### [SET EXERCISE 1]
In the forum thread, rewrite the paragraph beginning "They were on the car when I bought it actually" as a shorter statement that keeps its main facts.
### [SET EXERCISE 2]
Answer these questions using the forum thread:
(a) What does kenshin138 say they are still learning?
(b) What color are the car's rims?
(c) What part does NotAnotherHonda suggest losing?
### [SET EXERCISE 3]
Write out the forum thread from "## NotAnotherHonda (Aug" to "(Mar 27, 2004)".

# New pics of my b14.



## kenshin138 (Aug 28, 2004)

Two new pics of my car. Not the best, i am still learning good low-light shooting.


----------



## wildmanee (Nov 21, 2004)

Nice car, that first pic looks like something out of a game..

Have you considered gunmetal rims?


----------



## kenshin138 (Aug 28, 2004)

wildmane said:


> Have you considered gunmetal rims?


They are gunmetal actually. Hard as hell to photograph...


----------



## NotAnotherHonda (Aug 7, 2003)

a good looking sentra is hard to find, but yours is very nice. ide lose the ebay clear corners, but after that, its sweet as hell


----------



## xbrandonx (Mar 27, 2004)

NotAnotherHonda said:


> a good looking sentra is hard to find, but yours is very nice. ide lose the ebay clear corners, but after that, its sweet as hell


most def, the crystals are the ONLY way to go.


----------



## kenshin138 (Aug 28, 2004)

xbrandonx said:


> most def, the crystals are the ONLY way to go.


LOL

They were on the car when I bought it actually.  I plan to eventually get the crystal headlights and corners, but for now all they need to do is not be broken.

### [STORED RECORDS]
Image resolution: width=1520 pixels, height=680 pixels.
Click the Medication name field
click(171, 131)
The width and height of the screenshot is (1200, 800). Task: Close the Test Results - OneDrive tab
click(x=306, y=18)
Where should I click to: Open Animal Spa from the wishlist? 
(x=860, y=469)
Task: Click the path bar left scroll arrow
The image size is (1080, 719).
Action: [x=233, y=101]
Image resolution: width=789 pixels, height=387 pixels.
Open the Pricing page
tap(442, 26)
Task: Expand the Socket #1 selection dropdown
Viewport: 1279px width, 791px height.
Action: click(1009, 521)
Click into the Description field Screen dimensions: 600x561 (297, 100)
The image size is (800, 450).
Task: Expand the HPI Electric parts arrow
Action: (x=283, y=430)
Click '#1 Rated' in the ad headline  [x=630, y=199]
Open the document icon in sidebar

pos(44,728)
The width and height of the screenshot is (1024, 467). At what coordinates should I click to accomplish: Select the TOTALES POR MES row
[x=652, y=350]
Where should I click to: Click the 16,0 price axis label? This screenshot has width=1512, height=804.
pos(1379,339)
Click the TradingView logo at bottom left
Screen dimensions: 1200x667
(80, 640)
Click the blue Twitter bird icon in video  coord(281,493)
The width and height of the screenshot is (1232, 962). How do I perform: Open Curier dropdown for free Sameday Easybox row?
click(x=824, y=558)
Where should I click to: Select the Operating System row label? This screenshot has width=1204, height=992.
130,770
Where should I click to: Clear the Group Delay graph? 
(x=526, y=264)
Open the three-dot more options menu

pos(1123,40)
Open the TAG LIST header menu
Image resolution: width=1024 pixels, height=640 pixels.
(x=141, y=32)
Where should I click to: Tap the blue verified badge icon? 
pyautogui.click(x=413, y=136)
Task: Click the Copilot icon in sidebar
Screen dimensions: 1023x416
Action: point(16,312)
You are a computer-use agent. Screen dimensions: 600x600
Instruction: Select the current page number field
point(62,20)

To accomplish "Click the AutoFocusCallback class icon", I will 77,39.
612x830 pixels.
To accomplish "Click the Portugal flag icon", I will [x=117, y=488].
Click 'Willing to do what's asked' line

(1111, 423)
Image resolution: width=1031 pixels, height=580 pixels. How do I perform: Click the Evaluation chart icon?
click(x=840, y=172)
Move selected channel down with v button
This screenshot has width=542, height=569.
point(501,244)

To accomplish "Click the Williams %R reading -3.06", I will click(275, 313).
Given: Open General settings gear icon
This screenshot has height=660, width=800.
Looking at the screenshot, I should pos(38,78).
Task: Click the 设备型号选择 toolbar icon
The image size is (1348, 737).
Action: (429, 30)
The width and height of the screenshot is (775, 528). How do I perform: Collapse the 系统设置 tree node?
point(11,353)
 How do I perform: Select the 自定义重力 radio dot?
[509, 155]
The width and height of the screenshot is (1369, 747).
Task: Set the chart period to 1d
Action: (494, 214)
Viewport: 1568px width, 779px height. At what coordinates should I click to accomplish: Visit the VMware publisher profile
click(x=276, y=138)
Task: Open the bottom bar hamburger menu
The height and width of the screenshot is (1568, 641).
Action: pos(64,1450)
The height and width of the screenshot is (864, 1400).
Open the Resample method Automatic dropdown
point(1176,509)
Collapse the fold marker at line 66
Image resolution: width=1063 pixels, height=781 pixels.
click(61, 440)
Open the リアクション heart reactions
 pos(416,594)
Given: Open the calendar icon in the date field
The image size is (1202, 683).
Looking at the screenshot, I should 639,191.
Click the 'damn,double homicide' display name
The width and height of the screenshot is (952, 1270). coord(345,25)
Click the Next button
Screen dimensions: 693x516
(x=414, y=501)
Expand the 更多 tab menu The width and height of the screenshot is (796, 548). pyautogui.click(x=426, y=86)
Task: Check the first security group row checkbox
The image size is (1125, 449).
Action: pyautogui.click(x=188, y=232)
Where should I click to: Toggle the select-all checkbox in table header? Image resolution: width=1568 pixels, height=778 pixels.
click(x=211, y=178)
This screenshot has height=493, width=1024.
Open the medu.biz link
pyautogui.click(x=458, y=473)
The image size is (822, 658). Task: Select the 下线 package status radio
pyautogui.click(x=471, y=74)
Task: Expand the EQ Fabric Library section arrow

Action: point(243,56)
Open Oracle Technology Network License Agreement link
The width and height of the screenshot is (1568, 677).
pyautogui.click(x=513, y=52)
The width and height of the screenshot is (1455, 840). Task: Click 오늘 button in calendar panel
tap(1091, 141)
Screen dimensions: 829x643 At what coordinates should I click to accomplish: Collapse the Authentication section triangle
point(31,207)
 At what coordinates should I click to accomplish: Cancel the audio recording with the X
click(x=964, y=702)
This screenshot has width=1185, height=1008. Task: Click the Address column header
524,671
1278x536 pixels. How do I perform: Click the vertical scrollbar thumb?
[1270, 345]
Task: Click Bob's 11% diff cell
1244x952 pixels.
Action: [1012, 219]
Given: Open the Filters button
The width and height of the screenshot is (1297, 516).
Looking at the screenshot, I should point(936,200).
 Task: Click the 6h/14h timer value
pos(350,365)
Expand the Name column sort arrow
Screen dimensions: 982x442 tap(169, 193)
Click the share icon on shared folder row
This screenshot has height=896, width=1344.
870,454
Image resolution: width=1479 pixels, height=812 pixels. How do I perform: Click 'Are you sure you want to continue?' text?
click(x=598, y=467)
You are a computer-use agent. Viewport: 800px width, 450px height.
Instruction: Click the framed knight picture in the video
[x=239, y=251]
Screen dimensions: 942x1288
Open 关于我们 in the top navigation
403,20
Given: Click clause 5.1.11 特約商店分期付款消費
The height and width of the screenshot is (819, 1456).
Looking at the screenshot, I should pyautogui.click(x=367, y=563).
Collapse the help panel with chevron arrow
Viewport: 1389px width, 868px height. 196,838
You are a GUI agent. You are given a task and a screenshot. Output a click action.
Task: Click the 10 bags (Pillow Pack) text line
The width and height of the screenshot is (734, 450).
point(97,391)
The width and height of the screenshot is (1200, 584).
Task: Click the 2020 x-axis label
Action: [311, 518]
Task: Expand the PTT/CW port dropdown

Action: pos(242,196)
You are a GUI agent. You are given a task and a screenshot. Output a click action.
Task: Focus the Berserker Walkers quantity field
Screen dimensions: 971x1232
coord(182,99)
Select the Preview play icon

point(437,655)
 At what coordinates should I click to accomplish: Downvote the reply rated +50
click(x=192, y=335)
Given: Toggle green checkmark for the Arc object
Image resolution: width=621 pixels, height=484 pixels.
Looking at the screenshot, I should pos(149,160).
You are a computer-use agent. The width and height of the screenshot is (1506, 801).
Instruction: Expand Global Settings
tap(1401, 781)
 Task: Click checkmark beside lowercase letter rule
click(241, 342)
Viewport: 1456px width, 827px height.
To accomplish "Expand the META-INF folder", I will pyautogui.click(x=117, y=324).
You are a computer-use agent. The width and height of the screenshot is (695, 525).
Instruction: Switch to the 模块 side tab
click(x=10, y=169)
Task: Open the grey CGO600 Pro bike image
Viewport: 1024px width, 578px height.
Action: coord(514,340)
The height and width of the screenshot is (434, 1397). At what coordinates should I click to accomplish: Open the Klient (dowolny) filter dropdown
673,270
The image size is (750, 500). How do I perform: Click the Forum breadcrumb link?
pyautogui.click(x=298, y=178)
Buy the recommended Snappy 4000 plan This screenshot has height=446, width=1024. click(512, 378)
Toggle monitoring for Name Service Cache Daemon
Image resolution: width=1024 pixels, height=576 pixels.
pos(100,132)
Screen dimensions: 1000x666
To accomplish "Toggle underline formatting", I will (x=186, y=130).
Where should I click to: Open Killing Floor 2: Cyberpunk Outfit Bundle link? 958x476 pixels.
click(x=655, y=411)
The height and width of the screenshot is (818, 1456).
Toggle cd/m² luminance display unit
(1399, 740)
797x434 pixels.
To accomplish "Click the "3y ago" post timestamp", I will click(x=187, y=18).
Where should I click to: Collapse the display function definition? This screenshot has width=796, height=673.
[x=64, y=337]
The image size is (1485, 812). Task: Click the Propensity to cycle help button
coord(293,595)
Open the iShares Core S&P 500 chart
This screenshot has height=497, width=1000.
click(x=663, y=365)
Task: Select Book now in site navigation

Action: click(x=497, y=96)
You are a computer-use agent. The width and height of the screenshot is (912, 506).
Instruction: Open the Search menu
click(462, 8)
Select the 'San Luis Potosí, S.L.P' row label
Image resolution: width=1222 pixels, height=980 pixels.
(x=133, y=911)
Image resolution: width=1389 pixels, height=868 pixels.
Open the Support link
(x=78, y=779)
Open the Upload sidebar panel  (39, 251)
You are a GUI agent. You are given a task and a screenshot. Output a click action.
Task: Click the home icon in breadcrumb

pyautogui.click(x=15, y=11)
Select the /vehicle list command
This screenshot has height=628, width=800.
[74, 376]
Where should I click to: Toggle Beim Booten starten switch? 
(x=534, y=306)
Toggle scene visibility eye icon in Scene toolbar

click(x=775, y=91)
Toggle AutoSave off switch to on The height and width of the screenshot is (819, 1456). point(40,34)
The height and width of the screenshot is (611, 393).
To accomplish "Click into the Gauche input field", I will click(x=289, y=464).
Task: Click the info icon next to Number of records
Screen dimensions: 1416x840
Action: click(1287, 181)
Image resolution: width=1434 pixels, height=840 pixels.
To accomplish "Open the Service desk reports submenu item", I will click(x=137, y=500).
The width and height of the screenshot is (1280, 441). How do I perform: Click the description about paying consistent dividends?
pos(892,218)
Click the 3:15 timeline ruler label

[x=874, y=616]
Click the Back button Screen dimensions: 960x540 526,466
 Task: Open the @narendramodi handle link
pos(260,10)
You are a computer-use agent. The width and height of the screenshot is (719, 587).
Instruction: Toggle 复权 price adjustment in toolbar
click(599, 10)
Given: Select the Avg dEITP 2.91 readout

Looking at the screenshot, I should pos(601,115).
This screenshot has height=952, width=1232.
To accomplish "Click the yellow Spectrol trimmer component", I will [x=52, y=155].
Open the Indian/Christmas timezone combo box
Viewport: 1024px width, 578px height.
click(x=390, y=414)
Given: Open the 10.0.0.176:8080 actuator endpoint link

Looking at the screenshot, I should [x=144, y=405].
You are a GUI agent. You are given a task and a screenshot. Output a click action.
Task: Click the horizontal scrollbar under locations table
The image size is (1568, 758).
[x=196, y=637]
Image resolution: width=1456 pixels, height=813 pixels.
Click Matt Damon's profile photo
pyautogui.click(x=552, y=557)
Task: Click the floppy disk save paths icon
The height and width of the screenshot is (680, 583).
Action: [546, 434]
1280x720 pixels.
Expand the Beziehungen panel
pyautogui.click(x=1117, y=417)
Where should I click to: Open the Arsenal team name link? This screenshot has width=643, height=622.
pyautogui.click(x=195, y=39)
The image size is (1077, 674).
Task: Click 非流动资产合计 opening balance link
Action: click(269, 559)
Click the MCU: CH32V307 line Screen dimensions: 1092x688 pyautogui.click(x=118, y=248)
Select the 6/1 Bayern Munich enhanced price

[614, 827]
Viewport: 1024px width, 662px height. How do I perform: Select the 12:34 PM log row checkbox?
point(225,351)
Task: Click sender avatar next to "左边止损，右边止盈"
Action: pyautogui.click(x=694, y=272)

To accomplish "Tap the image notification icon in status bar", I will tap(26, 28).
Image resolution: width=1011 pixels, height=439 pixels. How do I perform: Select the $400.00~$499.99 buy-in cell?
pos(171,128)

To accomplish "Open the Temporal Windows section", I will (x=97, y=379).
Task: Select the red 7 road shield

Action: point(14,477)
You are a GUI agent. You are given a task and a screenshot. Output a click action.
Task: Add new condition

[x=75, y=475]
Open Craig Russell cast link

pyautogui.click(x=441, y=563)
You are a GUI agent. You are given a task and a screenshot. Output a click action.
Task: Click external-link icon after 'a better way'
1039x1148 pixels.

### [TASK SOLUTION 1]
The clear corners were already on the car when it was bought. The owner plans to get crystal headlights and corners eventually, but for now only needs the current ones to stay unbroken.

### [TASK SOLUTION 2]
(a) Good low-light shooting.
(b) Gunmetal.
(c) The eBay clear corners.

### [TASK SOLUTION 3]
## NotAnotherHonda (Aug 7, 2003)

a good looking sentra is hard to find, but yours is very nice. ide lose the ebay clear corners, but after that, its sweet as hell


----------



## xbrandonx (Mar 27, 2004)